Letters
The Spellings Commission Backs Off
To the Faculty Newsletter:
I read with interest Professor Jonathan King’s article on the Spellings Commission and the issue of standardized testing. I’ve been following the Spellings Commission – and the fallout – closely as one of the main functions of the Teaching and Learning Laboratory is to help faculty assess the effectiveness of their pedagogical and curricular innovations (without the use of standardized tests, however). My sense is that Secretary Spellings has backed off from the concept of standardized tests. For example, the Chronicle of Higher Education (2/1/08) quoted her in a speech to the National Press Club in December as saying, “All colleges should be allowed to describe their own unique missions" and be judged against that. She went on to say, "That is totally within the jurisdiction of each institution.”
Dean Daniel Hastings, along with staff members in the Dean for Undergraduate Education’s office and the Office of Institutional Research, has been involved in the assessment issue both as it affects MIT and nationally. For example, Dean Hastings was MIT’s representative to a task force of the National Association of Land Grant Universities and Colleges (NASLGUC), which created the Voluntary System of Accountability (VSA). A university that agrees to abide by the VSA, among other things, is required to administer one of three standardized tests. We advised Dean Hastings not to agree to the VSA because of the requirement to use a standardized test. In addition, Dean Hastings is the chair of a Consortium on Financing in Higher Education (COFHE) working group that is writing a white paper on assessment.
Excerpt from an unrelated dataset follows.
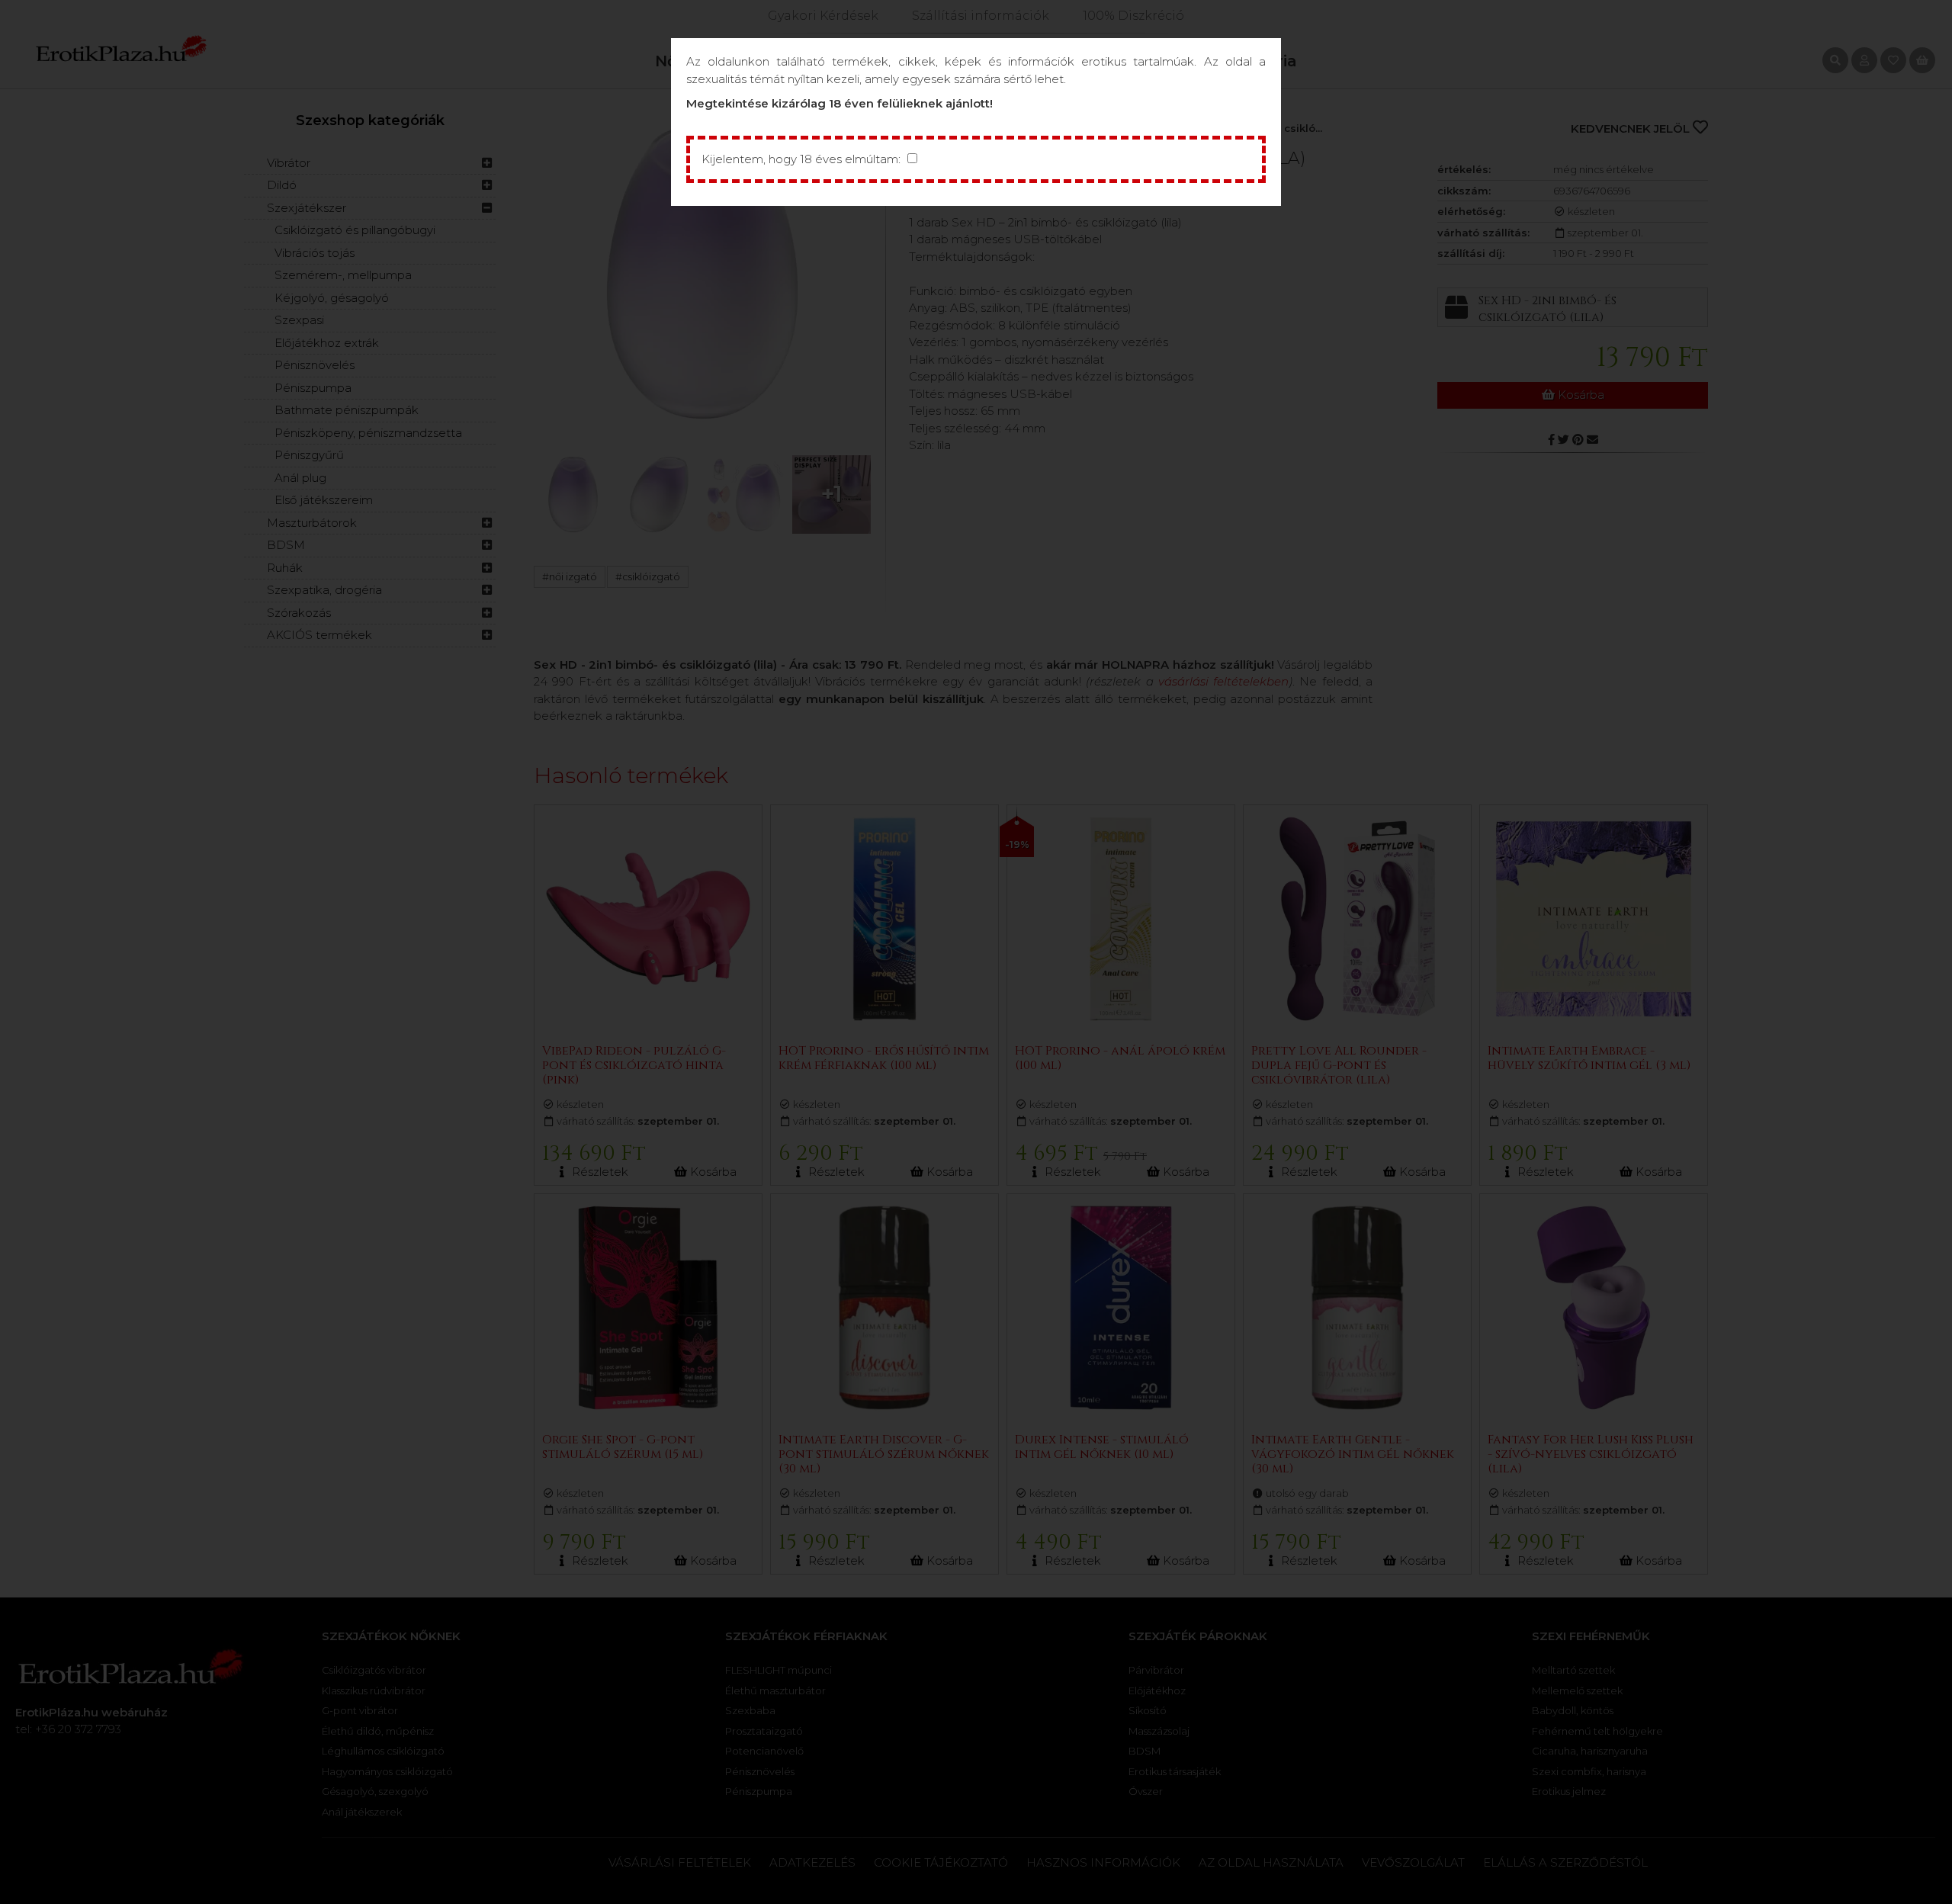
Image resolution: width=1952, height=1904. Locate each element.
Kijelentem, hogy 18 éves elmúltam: (801, 159)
With that said, we have agreed to participate in an experiment to administer the Collegiate Learning Assessment (CLA) to a small number of our students as part of a FIPSE (Fund for the Improvement of Post Secondary Education) research project to see what data the CLA generates. We have also consented to pilot two new instruments being developed by the National Academy of Engineering (NAE) that are similar to the National Survey of Student Engagement, but specifically for engineering students. (The NAE would also like us to pilot a faculty version.) However, we will not agree to any content-based standardized tests for the reasons Professor King mentions in his article.